Popular Science Single, Dr. Zhang
In the thirties of the last century, Zhang Xilun, a student from Hebei Province, graduated from Jiaozuo Institute of Technology, China's first mining university, and was hired by a steel mill in Shanghai as a scarce talent specializing in metallurgy. After the outbreak of the Anti-Japanese War, Shanghai's industry moved westward on a large scale, and Zhang Xilun also came to Chongqing, the wartime capital, with the large army. The steel mill where he worked was incorporated into the military industrial system of the Nationalist Government and became the 21st Arsenal under the Ordnance Industry Administration.

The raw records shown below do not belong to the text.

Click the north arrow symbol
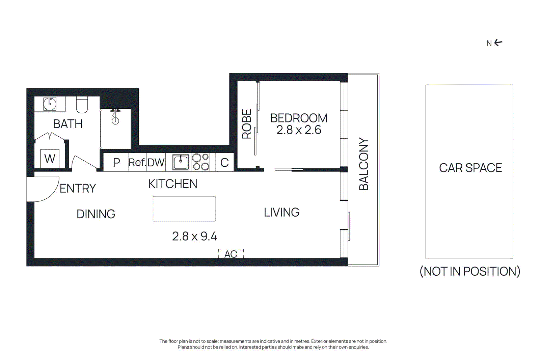[x=498, y=43]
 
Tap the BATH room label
[x=68, y=124]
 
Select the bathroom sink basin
[x=50, y=104]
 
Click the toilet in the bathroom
[x=82, y=105]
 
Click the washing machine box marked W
[x=50, y=158]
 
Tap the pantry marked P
[x=116, y=162]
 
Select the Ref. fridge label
[x=137, y=162]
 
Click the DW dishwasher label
[x=156, y=162]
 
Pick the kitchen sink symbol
[x=181, y=162]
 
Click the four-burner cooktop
[x=200, y=162]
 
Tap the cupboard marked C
[x=224, y=162]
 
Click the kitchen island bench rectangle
[x=184, y=209]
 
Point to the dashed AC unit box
[x=231, y=254]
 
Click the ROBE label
[x=247, y=124]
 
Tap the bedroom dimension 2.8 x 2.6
[x=299, y=130]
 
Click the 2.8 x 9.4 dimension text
[x=194, y=236]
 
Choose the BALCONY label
[x=363, y=164]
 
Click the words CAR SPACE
[x=470, y=168]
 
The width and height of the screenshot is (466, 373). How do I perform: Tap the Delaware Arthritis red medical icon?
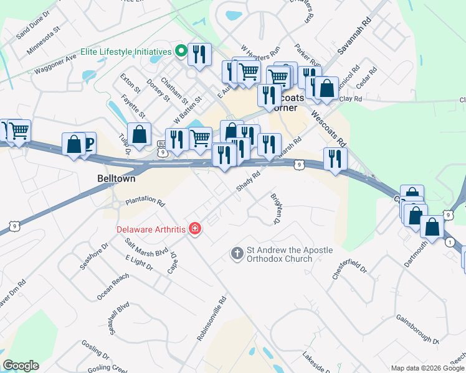coord(195,229)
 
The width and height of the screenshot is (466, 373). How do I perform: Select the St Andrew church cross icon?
coord(237,253)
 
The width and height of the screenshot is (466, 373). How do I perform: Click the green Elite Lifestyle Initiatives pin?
coord(182,52)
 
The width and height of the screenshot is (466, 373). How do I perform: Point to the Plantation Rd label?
coord(145,203)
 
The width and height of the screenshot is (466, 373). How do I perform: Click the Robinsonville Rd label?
coord(211,319)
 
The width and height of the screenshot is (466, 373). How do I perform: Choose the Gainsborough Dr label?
coord(417,329)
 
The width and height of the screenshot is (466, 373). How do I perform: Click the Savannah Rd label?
coord(359,42)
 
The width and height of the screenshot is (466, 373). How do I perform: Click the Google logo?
coord(21,366)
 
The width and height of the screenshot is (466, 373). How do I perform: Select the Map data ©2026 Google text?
coord(427,368)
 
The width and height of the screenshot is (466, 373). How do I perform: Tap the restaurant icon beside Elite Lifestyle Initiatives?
coord(199,54)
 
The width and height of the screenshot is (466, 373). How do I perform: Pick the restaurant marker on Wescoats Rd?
coord(335,159)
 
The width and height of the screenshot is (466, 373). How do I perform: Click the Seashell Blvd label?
coord(118,318)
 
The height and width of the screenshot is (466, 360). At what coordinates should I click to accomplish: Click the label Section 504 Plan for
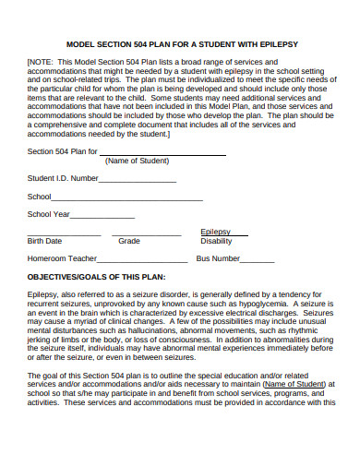coord(62,151)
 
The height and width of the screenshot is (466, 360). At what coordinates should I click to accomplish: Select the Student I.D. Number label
coord(63,178)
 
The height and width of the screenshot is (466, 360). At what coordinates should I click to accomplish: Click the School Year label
coord(49,214)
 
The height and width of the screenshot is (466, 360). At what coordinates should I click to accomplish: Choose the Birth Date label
coord(45,240)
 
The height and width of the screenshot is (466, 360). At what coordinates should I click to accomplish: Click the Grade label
coord(129,240)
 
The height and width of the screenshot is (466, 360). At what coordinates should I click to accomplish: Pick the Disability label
coord(216,240)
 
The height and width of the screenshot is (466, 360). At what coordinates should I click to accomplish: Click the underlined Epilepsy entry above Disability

After the victory of the Anti-Japanese War in 1945, the Ordnance Industry Administration sent a large number of personnel to the whole country to take over the ordnance factory left by the Japanese invasion of China. At this time, Zhang Xilun was already a well-known steelmaking expert in the industry, he settled down in Nanjing, married his girlfriend who had known him for many years, and in 1948, his second child was born, named Zhang Rujing.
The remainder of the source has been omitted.